→ **DATA PROVIDED**:

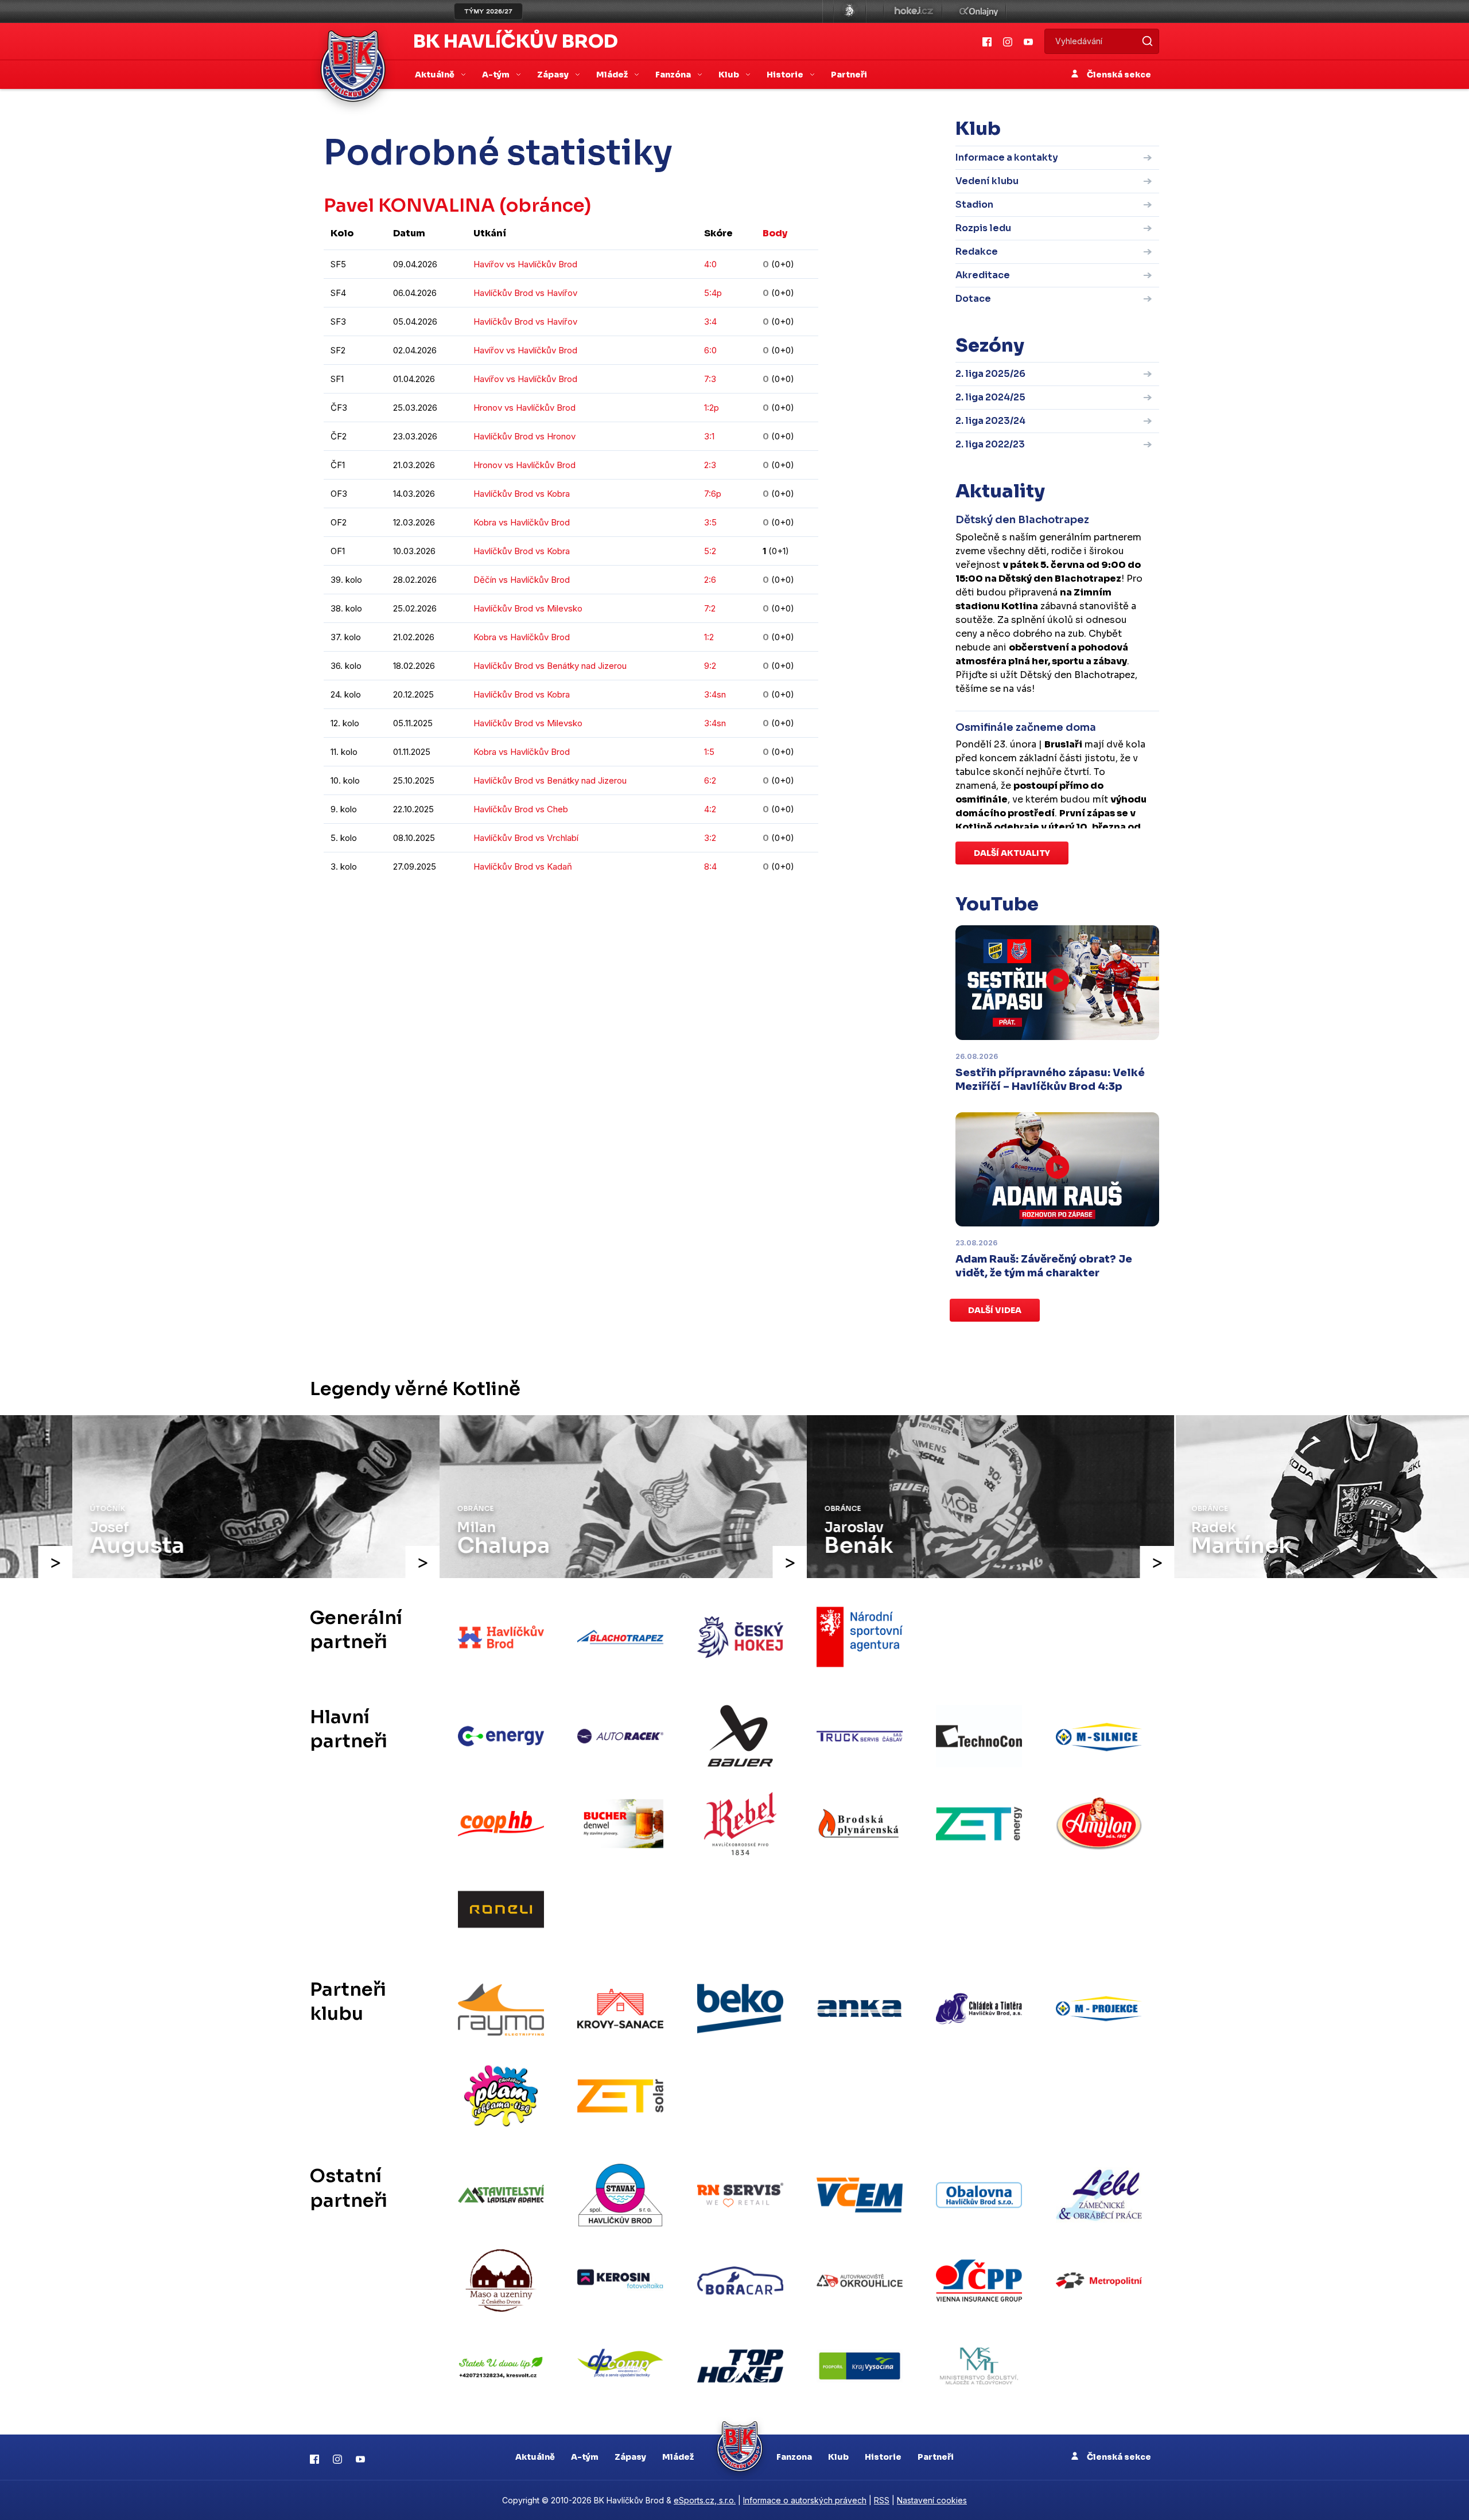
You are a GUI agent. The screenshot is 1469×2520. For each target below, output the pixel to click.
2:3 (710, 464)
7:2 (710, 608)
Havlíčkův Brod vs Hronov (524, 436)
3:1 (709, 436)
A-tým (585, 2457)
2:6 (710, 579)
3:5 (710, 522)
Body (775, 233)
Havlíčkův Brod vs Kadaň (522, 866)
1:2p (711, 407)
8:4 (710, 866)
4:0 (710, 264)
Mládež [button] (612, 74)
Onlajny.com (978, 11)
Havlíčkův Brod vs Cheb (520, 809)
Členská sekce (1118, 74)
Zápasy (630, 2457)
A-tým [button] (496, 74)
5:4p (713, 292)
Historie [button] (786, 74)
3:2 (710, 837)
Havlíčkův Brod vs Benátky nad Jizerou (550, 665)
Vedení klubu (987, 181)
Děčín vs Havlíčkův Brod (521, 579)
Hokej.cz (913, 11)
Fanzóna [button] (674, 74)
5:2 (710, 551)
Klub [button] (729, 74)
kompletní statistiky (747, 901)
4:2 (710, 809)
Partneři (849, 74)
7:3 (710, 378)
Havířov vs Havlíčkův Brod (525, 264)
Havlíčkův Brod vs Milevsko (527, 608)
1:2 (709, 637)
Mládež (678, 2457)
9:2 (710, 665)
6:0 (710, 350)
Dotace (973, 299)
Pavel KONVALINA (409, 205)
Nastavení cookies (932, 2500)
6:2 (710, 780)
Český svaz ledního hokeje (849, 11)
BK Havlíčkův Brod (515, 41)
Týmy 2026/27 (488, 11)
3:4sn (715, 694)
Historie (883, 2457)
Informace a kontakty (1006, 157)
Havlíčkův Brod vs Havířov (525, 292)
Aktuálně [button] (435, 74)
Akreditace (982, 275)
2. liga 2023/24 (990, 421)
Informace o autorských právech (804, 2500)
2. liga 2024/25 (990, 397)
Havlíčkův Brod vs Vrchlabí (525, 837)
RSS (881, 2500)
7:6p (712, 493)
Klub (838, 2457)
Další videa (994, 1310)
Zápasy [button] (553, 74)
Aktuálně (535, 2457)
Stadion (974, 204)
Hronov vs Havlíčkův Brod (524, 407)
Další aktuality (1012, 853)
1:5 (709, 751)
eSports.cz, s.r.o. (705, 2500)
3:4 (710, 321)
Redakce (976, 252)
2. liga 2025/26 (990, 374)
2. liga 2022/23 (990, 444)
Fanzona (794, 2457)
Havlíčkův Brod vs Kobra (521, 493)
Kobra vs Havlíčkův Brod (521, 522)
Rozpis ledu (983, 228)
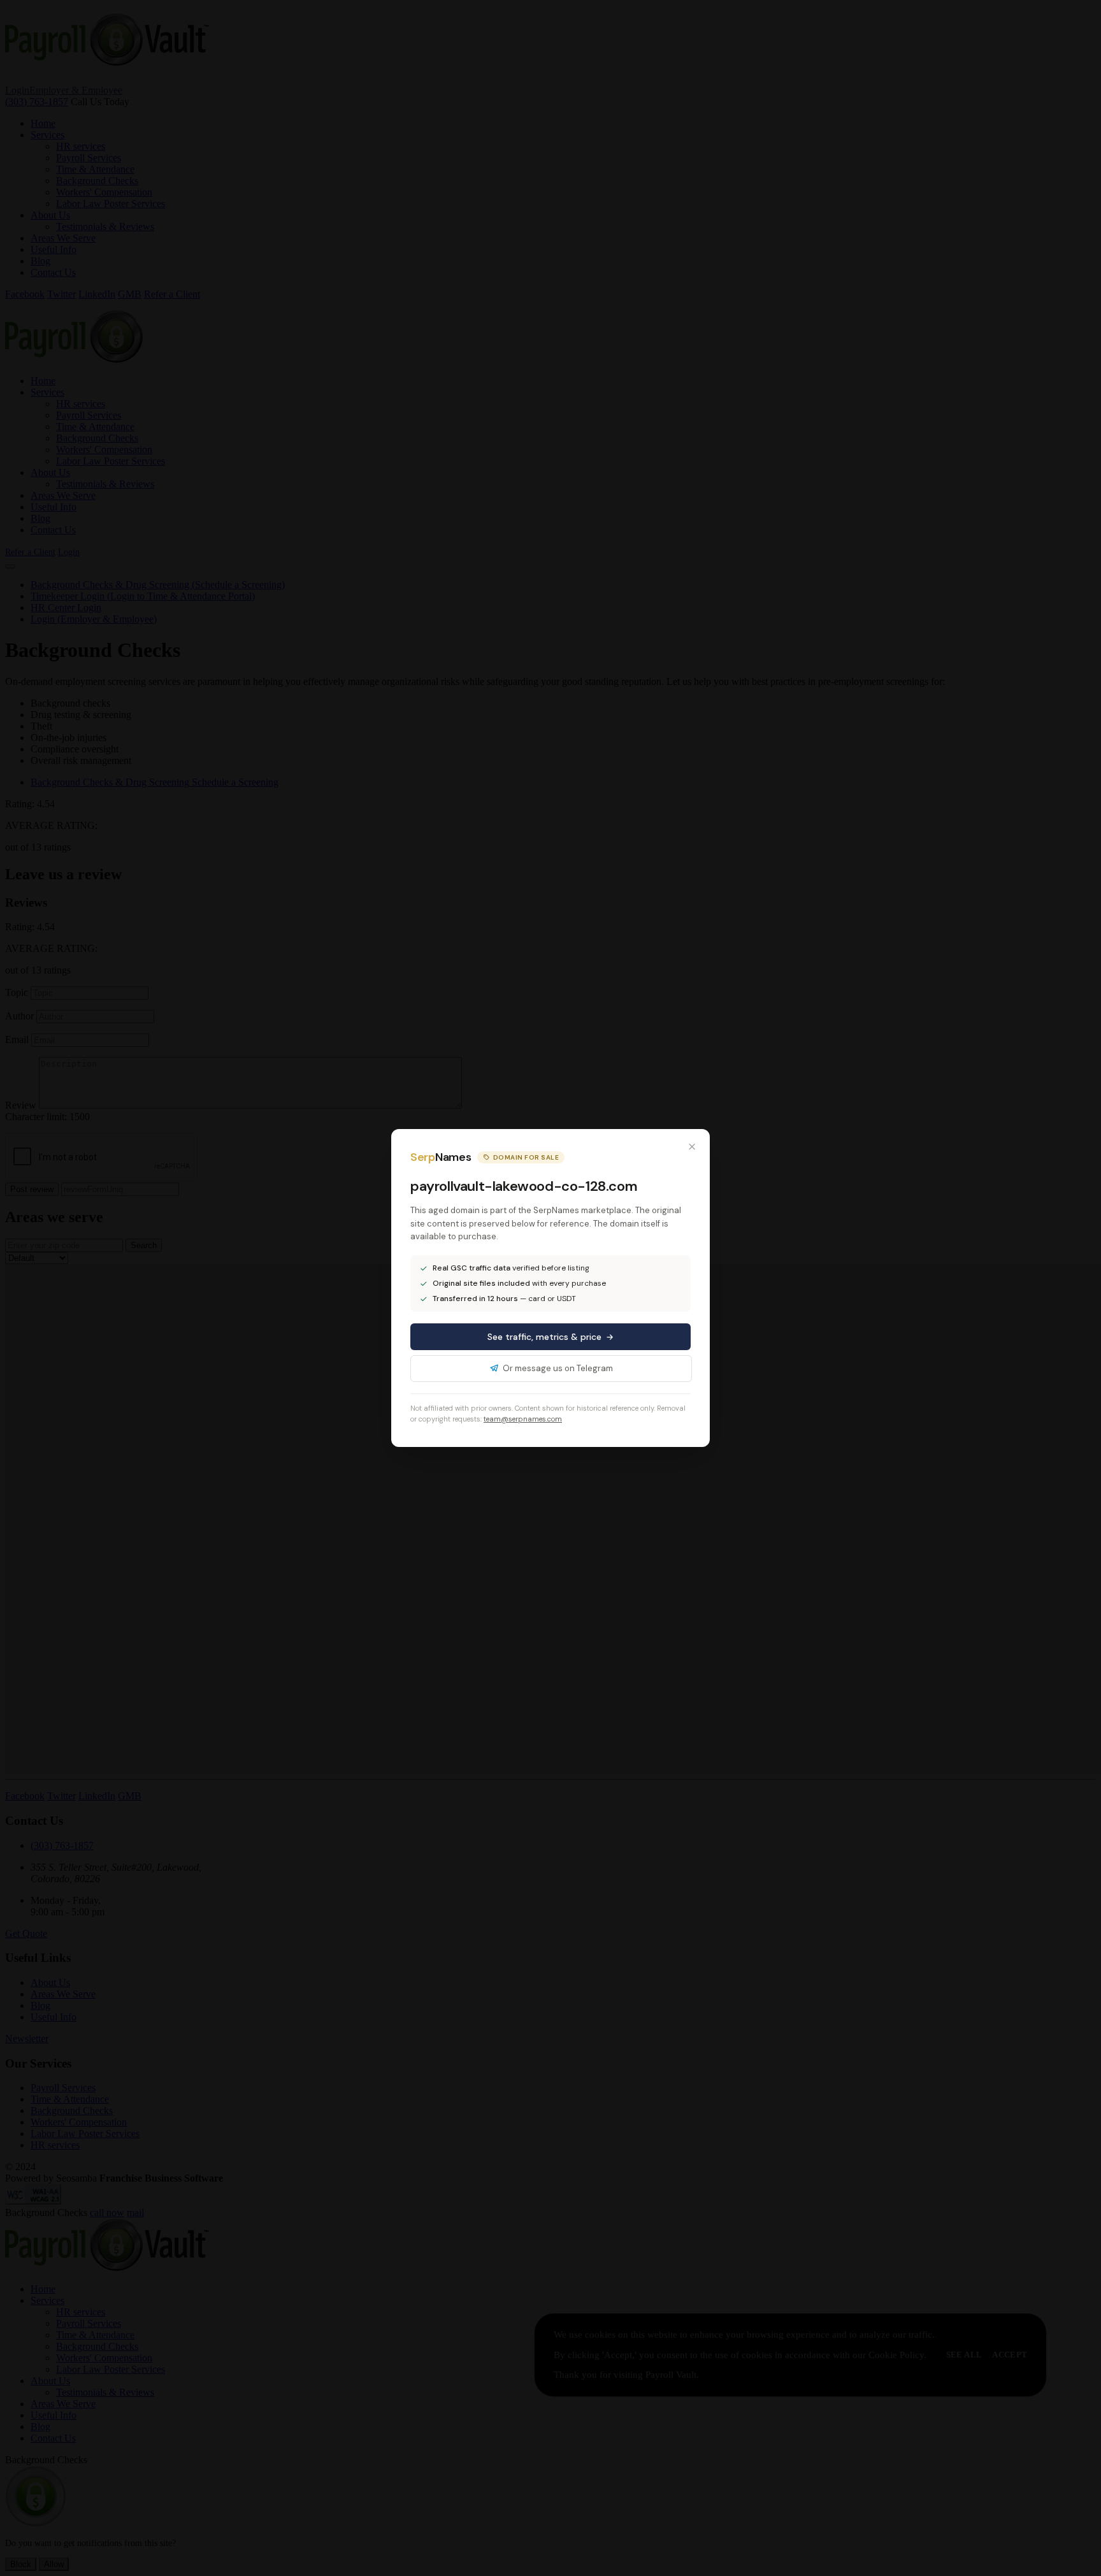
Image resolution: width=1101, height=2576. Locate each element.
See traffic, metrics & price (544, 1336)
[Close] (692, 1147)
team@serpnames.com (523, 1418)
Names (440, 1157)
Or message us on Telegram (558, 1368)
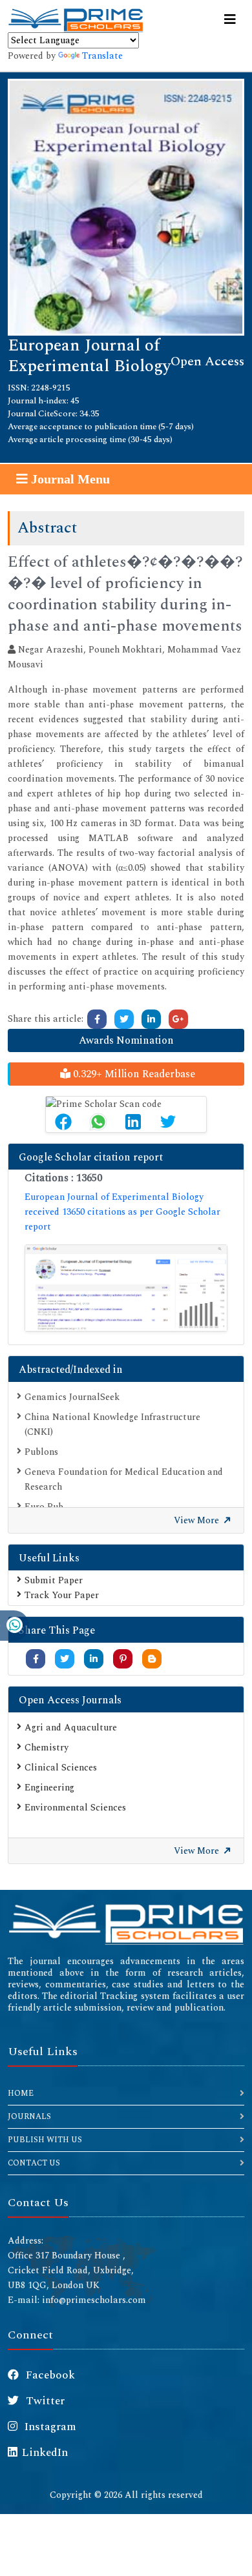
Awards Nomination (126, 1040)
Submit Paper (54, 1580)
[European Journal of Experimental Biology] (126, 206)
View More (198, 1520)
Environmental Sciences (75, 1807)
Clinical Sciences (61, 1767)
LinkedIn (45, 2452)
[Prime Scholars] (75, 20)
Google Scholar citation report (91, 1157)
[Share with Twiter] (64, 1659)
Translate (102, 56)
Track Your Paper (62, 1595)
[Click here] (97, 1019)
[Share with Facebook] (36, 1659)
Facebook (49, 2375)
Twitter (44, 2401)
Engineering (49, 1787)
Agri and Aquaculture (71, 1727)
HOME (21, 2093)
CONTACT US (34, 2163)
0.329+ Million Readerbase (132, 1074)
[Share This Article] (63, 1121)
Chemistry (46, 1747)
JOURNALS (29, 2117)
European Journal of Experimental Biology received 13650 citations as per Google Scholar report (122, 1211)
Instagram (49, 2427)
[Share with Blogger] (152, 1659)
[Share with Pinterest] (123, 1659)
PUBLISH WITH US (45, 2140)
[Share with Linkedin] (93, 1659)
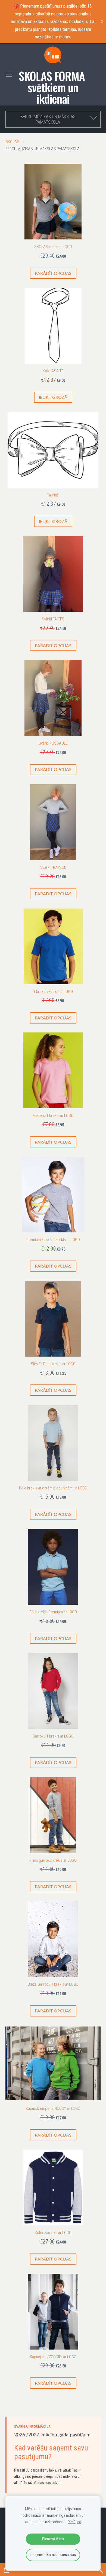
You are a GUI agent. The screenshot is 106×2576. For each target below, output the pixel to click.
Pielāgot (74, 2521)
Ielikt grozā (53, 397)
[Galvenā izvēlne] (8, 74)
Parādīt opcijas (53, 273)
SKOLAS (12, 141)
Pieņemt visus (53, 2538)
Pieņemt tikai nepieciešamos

→ **WORK TO BE COMPLETED**:
Your reply should restate every entry exactly, with the pictures left out.

→ **EXERCISE RESULT**:
You are a GUI agent. The screenshot is 1469×2520. For each target below, output the pixel to click.
2:3 (710, 464)
7:2 (710, 608)
Havlíčkův Brod vs Hronov (524, 436)
3:1 (709, 436)
A-tým (585, 2457)
2:6 (710, 579)
3:5 (710, 522)
Body (775, 233)
Havlíčkův Brod vs Kadaň (522, 866)
1:2p (711, 407)
8:4 (710, 866)
4:0 (710, 264)
Mládež [button] (612, 74)
Onlajny.com (978, 11)
Havlíčkův Brod vs Cheb (520, 809)
Členská sekce (1118, 74)
Zápasy (630, 2457)
A-tým [button] (496, 74)
5:4p (713, 292)
Historie [button] (786, 74)
3:2 (710, 837)
Havlíčkův Brod vs Benátky nad Jizerou (550, 665)
Vedení klubu (987, 181)
Děčín vs Havlíčkův Brod (521, 579)
Hokej.cz (913, 11)
Fanzóna [button] (674, 74)
5:2 (710, 551)
Klub [button] (729, 74)
kompletní statistiky (747, 901)
4:2 (710, 809)
Partneři (849, 74)
7:3 (710, 378)
Havířov vs Havlíčkův Brod (525, 264)
Havlíčkův Brod vs Milevsko (527, 608)
1:2 (709, 637)
Mládež (678, 2457)
9:2 (710, 665)
6:0 (710, 350)
Dotace (973, 299)
Pavel KONVALINA (409, 205)
Nastavení cookies (932, 2500)
6:2 (710, 780)
Český svaz ledního hokeje (849, 11)
BK Havlíčkův Brod (515, 41)
Týmy 2026/27 (488, 11)
3:4sn (715, 694)
Historie (883, 2457)
Informace a kontakty (1006, 157)
Havlíčkův Brod vs Havířov (525, 292)
Aktuálně [button] (435, 74)
Akreditace (982, 275)
2. liga 2023/24 (990, 421)
Informace o autorských právech (804, 2500)
2. liga 2024/25 (990, 397)
Havlíčkův Brod vs Vrchlabí (525, 837)
RSS (881, 2500)
7:6p (712, 493)
Klub (838, 2457)
Další videa (994, 1310)
Zápasy [button] (553, 74)
Aktuálně (535, 2457)
Stadion (974, 204)
Hronov vs Havlíčkův Brod (524, 407)
Další aktuality (1012, 853)
1:5 (709, 751)
eSports.cz, s.r.o. (705, 2500)
3:4 (710, 321)
Redakce (976, 252)
2. liga 2025/26 (990, 374)
2. liga 2022/23 (990, 444)
Fanzona (794, 2457)
Havlíčkův Brod vs Kobra (521, 493)
Kobra vs Havlíčkův Brod (521, 522)
Rozpis ledu (983, 228)
Image resolution: width=1101, height=2576. Locate each element.
See traffic, metrics & price (544, 1336)
[Close] (692, 1147)
team@serpnames.com (523, 1418)
Names (440, 1157)
Or message us on Telegram (558, 1368)
Awards Nomination (126, 1040)
Submit Paper (54, 1580)
[European Journal of Experimental Biology] (126, 206)
View More (198, 1520)
Environmental Sciences (75, 1807)
Clinical Sciences (61, 1767)
LinkedIn (45, 2452)
[Prime Scholars] (75, 20)
Google Scholar citation report (91, 1157)
[Share with Twiter] (64, 1659)
Translate (102, 56)
Track Your Paper (62, 1595)
[Click here] (97, 1019)
[Share with Facebook] (36, 1659)
Facebook (49, 2375)
Twitter (44, 2401)
Engineering (49, 1787)
Agri and Aquaculture (71, 1727)
HOME (21, 2093)
CONTACT US (34, 2163)
0.329+ Million Readerbase (132, 1074)
[Share This Article] (63, 1121)
Chemistry (46, 1747)
JOURNALS (29, 2117)
European Journal of Experimental Biology received 13650 citations as per Google Scholar report (122, 1211)
Instagram (49, 2427)
[Share with Blogger] (152, 1659)
[Share with Pinterest] (123, 1659)
PUBLISH WITH US (45, 2140)
[Share with Linkedin] (93, 1659)
You are a GUI agent. The screenshot is 106×2576. For each target below, output the pixel to click.
Pielāgot (74, 2521)
Ielikt grozā (53, 397)
[Galvenā izvēlne] (8, 74)
Parādīt opcijas (53, 273)
SKOLAS (12, 141)
Pieņemt visus (53, 2538)
Pieņemt tikai nepieciešamos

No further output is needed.